Page 99 of my latest book, 1995: The Year the Future Began, offers a revealing glimpse at one of the most important lasting consequences of 1995 and the so-called “Trial of the Century” — the proceedings where O.J. Simpson answered charges of slashing to death his former wife, Nicole, and her friend, Ronald Goldman, outside her Los Angeles townhouse in June 1994.
The Simpson trial spread like a stain across much of 1995, running from late January to early October. The trial was broadcast live from the Los Angeles courtroom of Judge Lance Ito and was a media circus from the start. It was both riveting and appalling, and invited extravagant characterizations: The case was likened to “a modern day Greek tragedy,” to “the Othello of the Twentieth Century,” to a “Bayeux tapestry of contemporary American culture.”
But with the critical distance offered by the passing of nearly 20 years, those characterizations seem hyperbolic, and even a bit absurd, especially as the Simpson case exerted almost no lasting influence on American jurisprudence and legal doctrine.

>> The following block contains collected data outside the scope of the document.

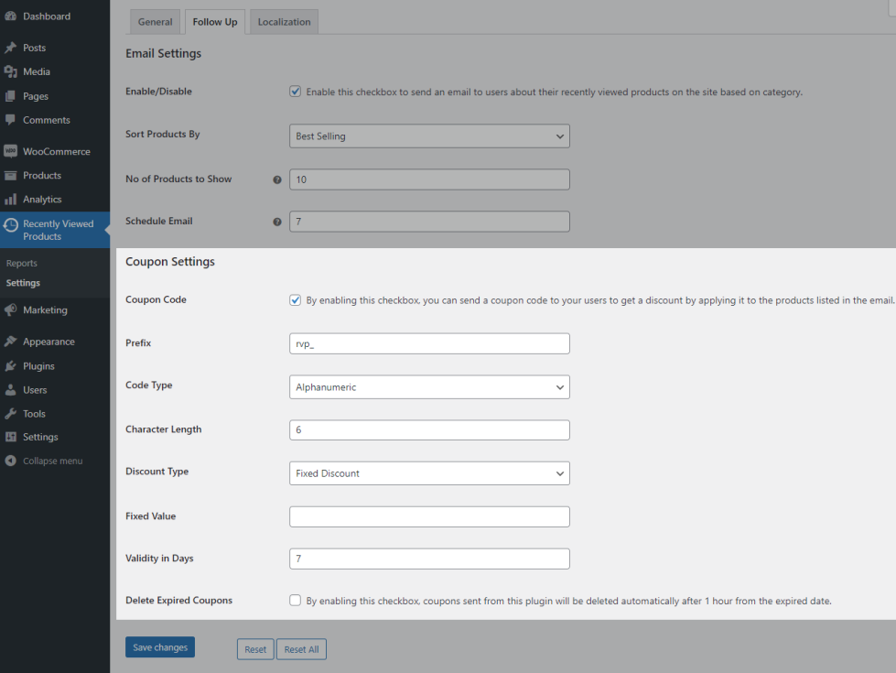
Task: Click the Analytics bar chart icon
Action: click(x=10, y=199)
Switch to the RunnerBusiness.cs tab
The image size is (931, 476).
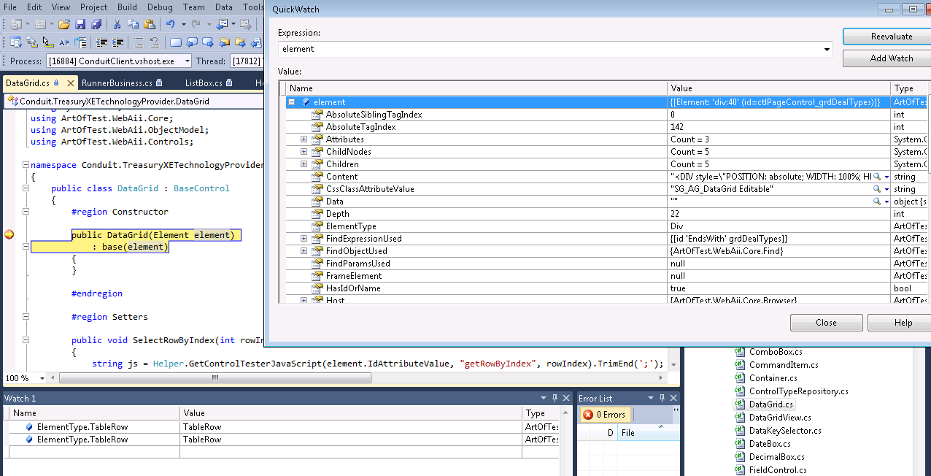click(117, 83)
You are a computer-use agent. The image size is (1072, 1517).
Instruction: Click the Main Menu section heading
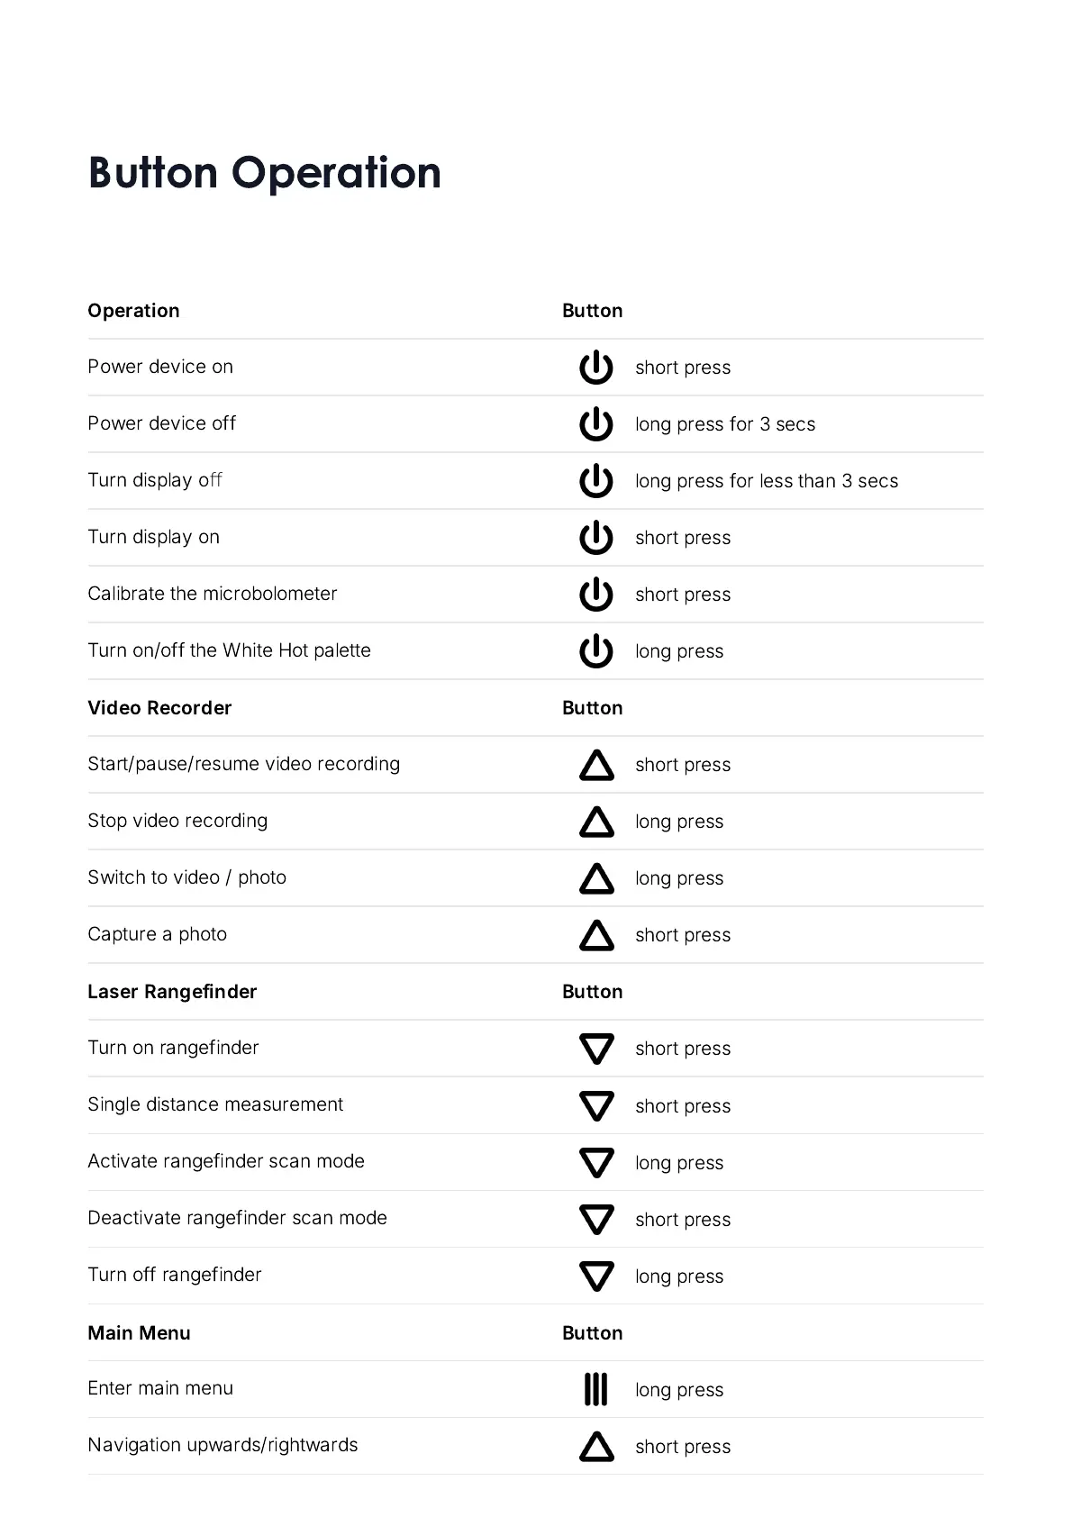[x=139, y=1333]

Nor did the case offer long-term lessons about race relations in America. (Simpson, who serving a prison sentence in Nevada on criminal convictions unrelated to the 1994 murders, is a black former professional football star. His former wife and Goldman were white.) Simpson’s acquittal in the “Trial of the Century” shocked many white Americans and elated many African Americans. Those disparate reactions were striking and widely discussed in October 1995, but they had little lasting effect. Polling data show that the Simpson verdicts did not leave enduring strains in white-black relations in America.
The most important lasting contributions of the Simpson trial came in introducing to mainstream American culture the promise and potential of forensic DNA testing. Although the prolonged presentation of genetic evidence was the trial’s most tedious stretch, the Simpson case allowed the American public to gain familiarity with DNA testing, a familiarity that has deepened since 1995. Simpson’s acquittal — due in measure to the sloppy collection and analysis of genetic evidence — also encouraged a push for improved procedures in gathering, storing, processing, and analyzing DNA evidence samples.
Moreover, as I write on page 99:The trial’s focus on DNA anticipated and perhaps stimulated broad popular interest in DNA and its seemingly wondrous capabilities. Prime-time television series such as CSI: Crime Scene Investigation and its spinoffs draw on techniques of DNA collection and testing and have elevated the work to a dramatic and decisive level. Such portrayals of criminalists and detectives have been criticized for simplifying and minimizing the intricacies of forensic analysis, but the shows are undeniably popular. …
The challenges Simpson’s lawyers posed to forensic evidence collection in the 1995 case clearly inspired a CSI episode that aired in October 2002, on the seventh anniversary of Simpson’s acquittal. The show, titled “The Accused Is Entitled,” was about a shaggy-haired young movie star named Tom Haviland, played by actor Chad Michael Murray, who was accused of fatally stabbing two fans in a sexual encounter in his hotel suite. Haviland hired a high-profile lawyer and a veteran criminalist who turned up flaws and deficiencies in the CSI team’s evidence-gathering procedures and in effect put the team on trial.